**Aim**
Show every line in the entries below that contains the string "computer". Matching is case-sensitive.

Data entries
---*---
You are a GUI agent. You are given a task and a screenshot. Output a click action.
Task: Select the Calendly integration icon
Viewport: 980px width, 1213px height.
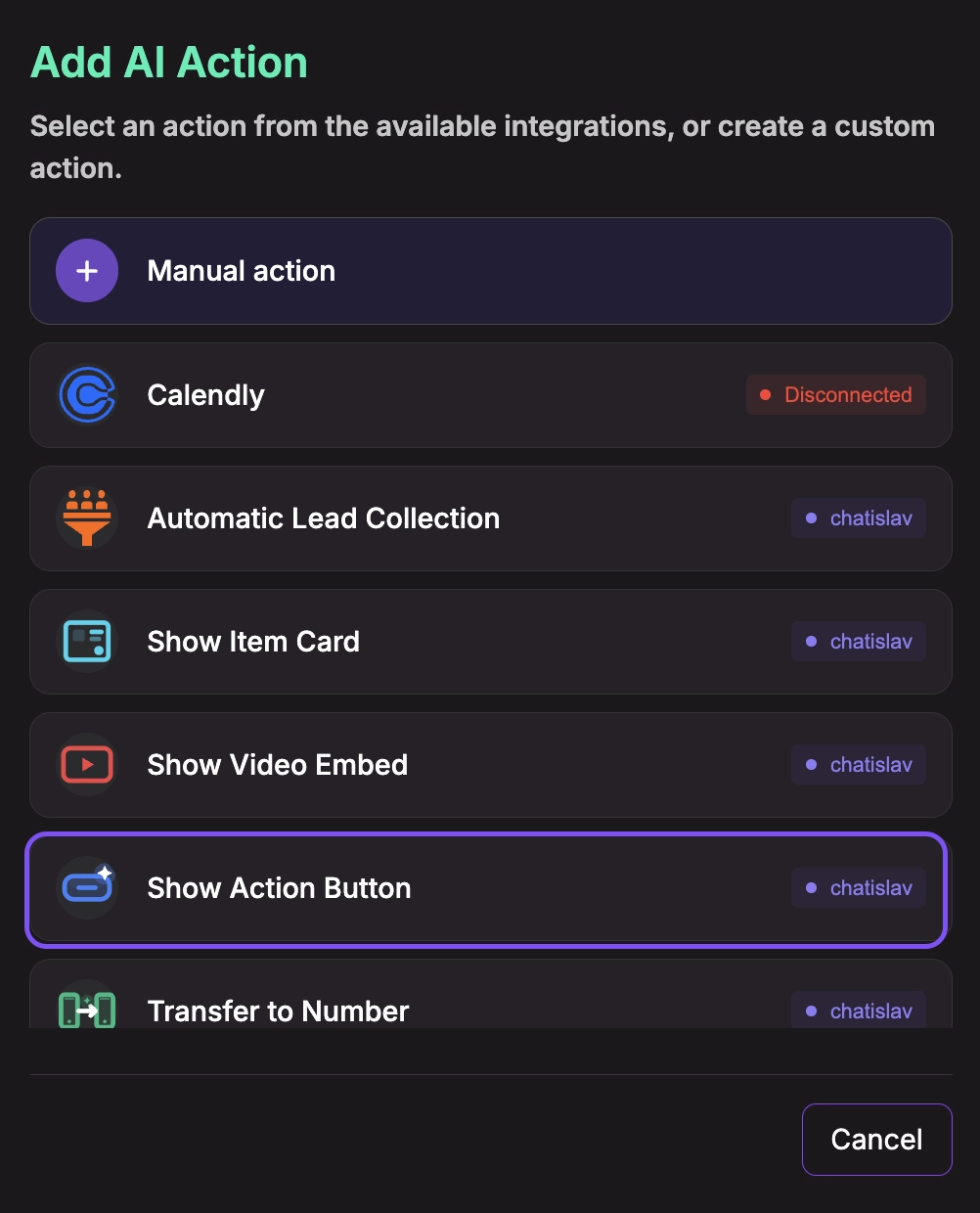[x=86, y=394]
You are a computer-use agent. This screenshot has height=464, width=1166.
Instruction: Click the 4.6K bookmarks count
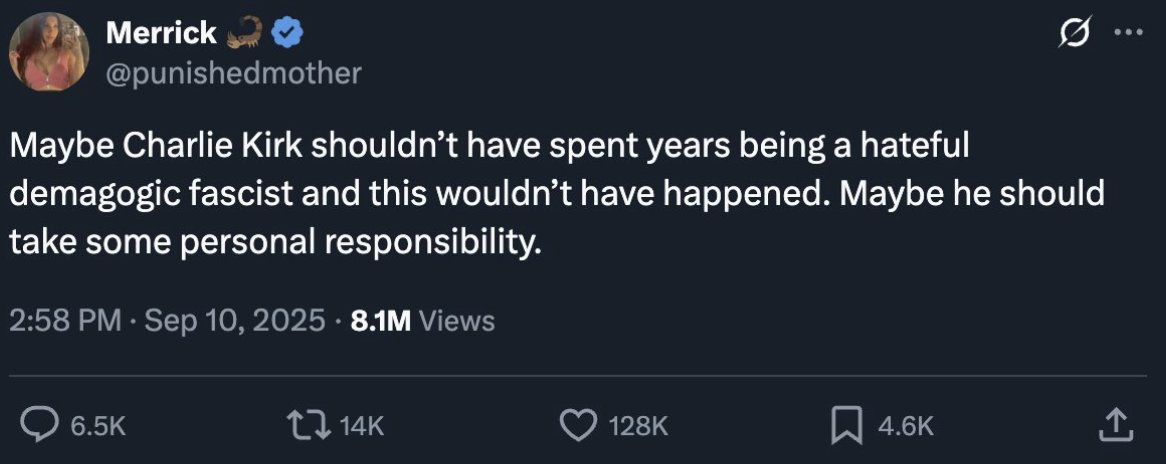(905, 427)
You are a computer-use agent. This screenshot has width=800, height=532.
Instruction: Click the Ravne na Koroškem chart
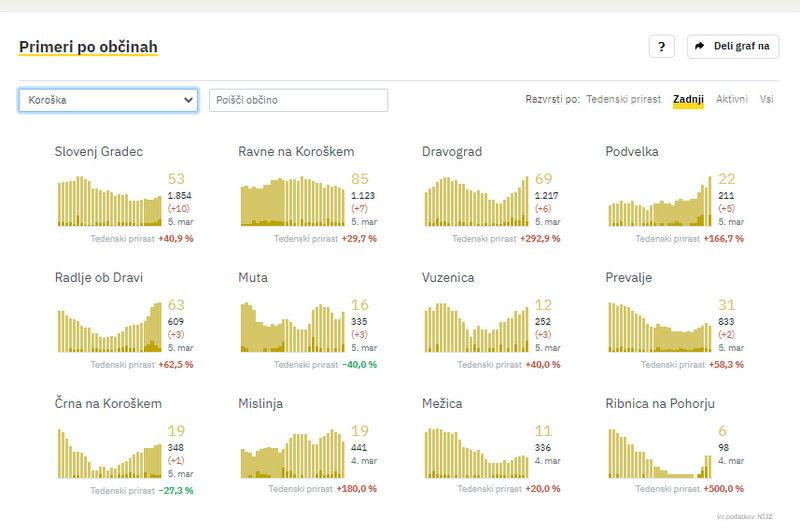pos(292,201)
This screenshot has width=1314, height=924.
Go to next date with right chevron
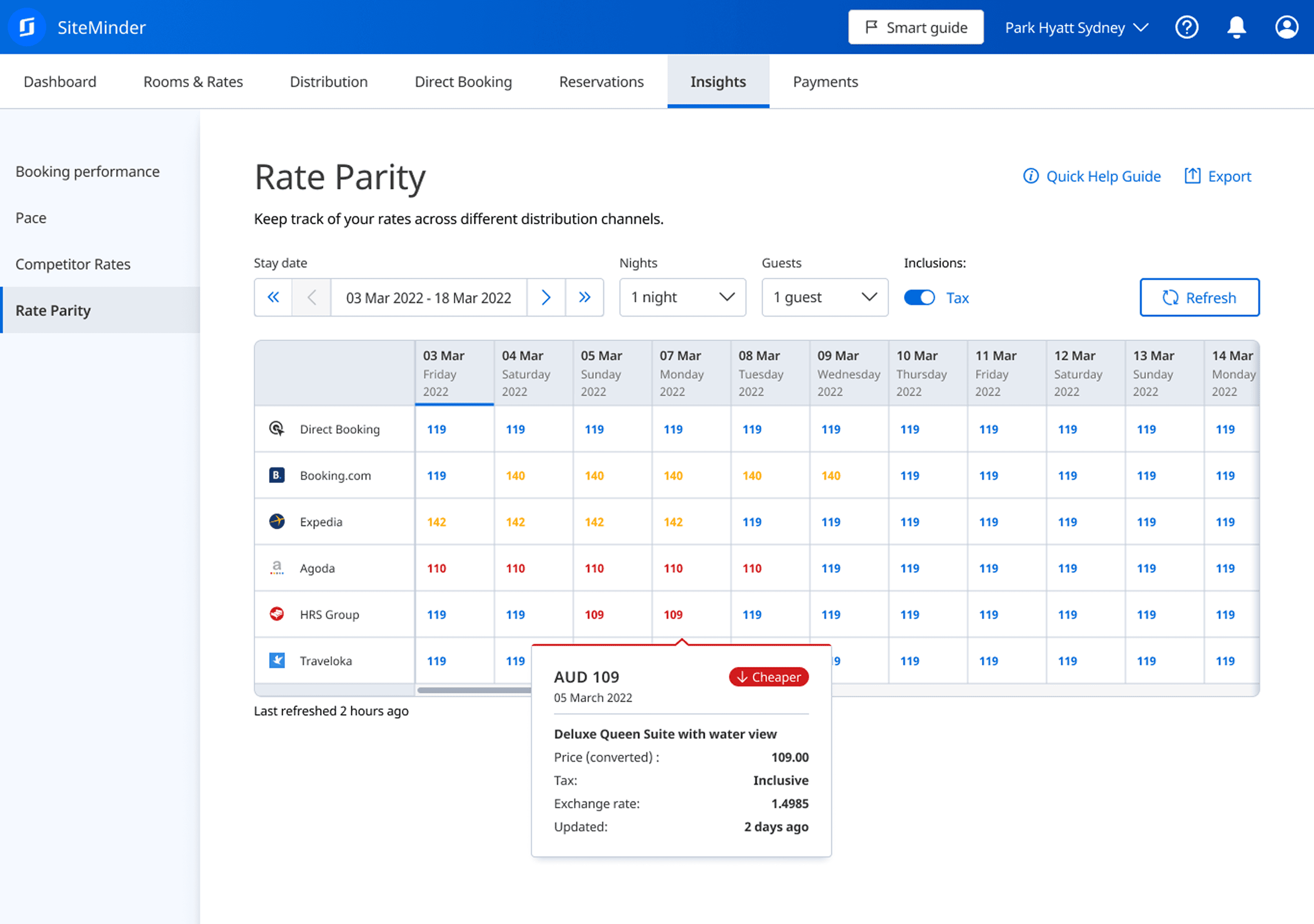coord(546,297)
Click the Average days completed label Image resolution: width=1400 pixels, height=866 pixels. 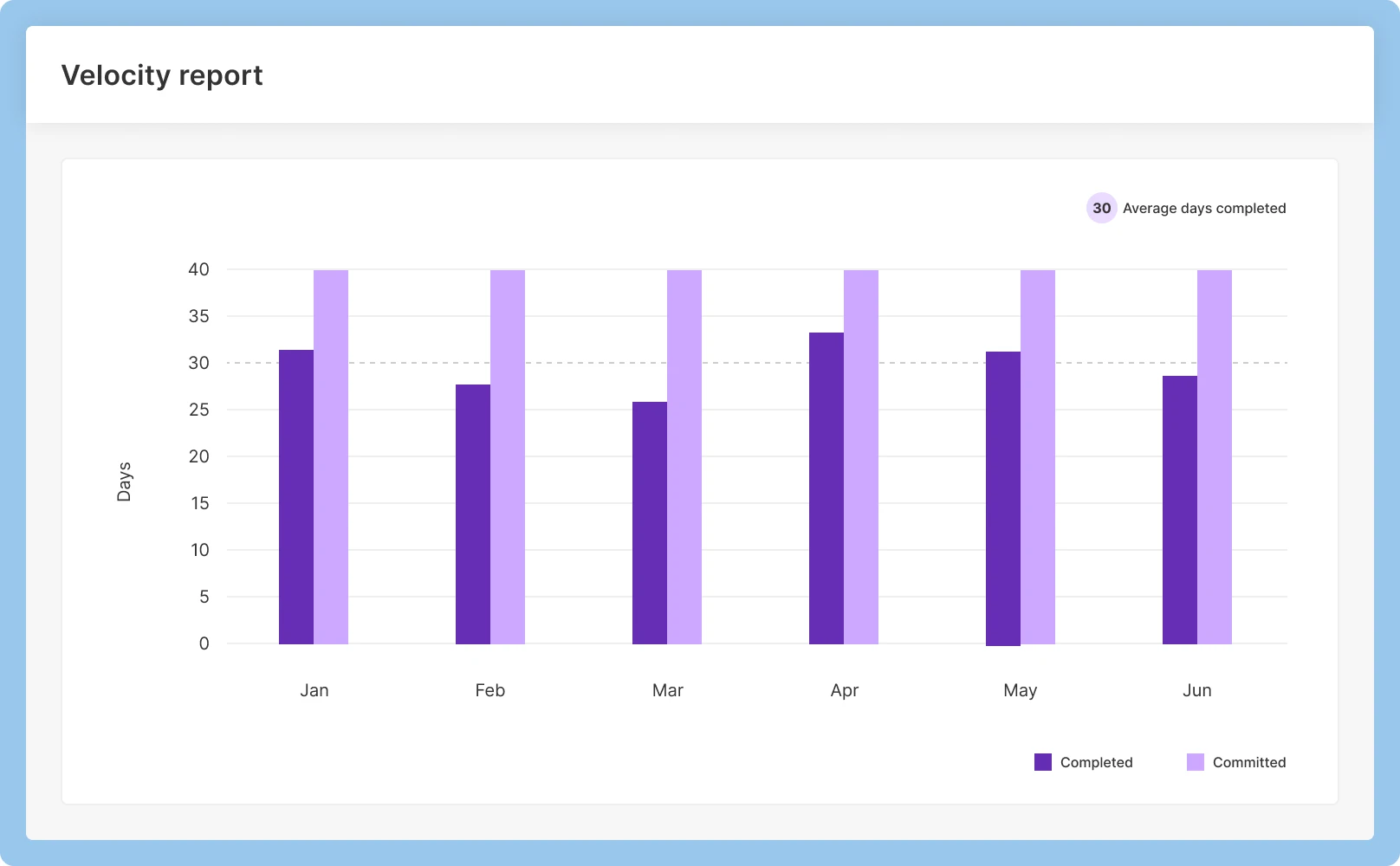[1204, 208]
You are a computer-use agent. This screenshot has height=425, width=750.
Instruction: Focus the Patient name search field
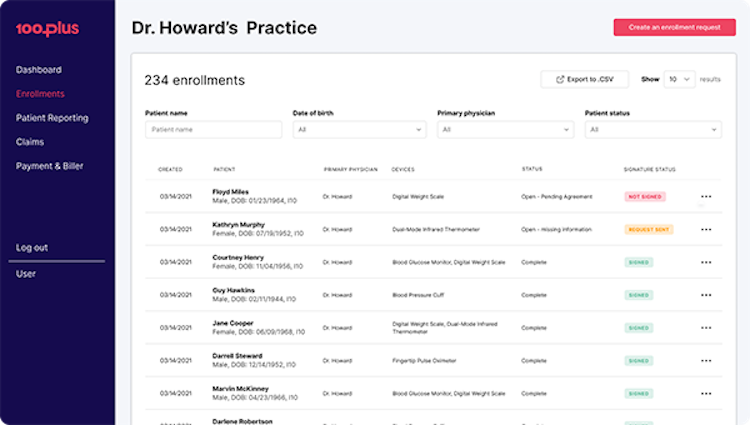213,130
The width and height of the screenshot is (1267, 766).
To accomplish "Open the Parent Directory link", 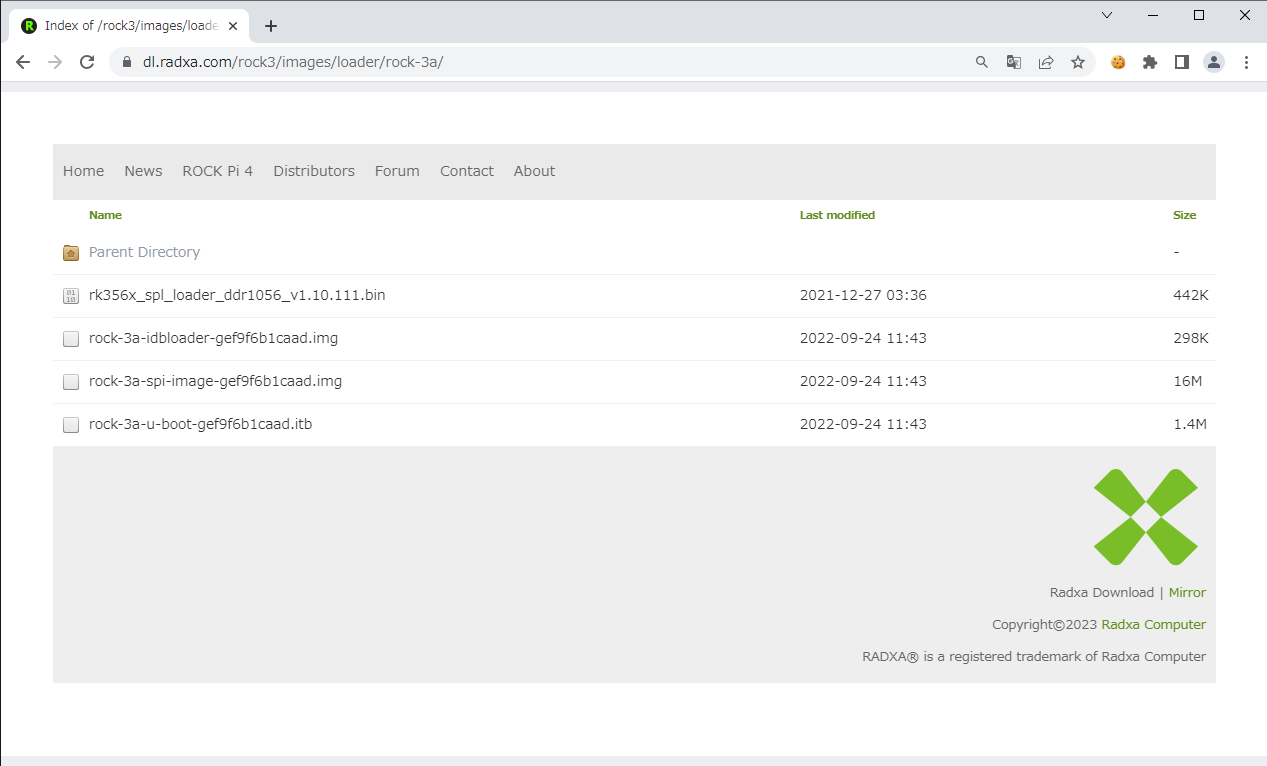I will [144, 252].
---*---
**Worked solution**
You are a computer-use agent. This screenshot has height=464, width=1166.
You are a computer-use agent. This screenshot has width=800, height=532.
You are a computer-use agent. This screenshot has height=425, width=750.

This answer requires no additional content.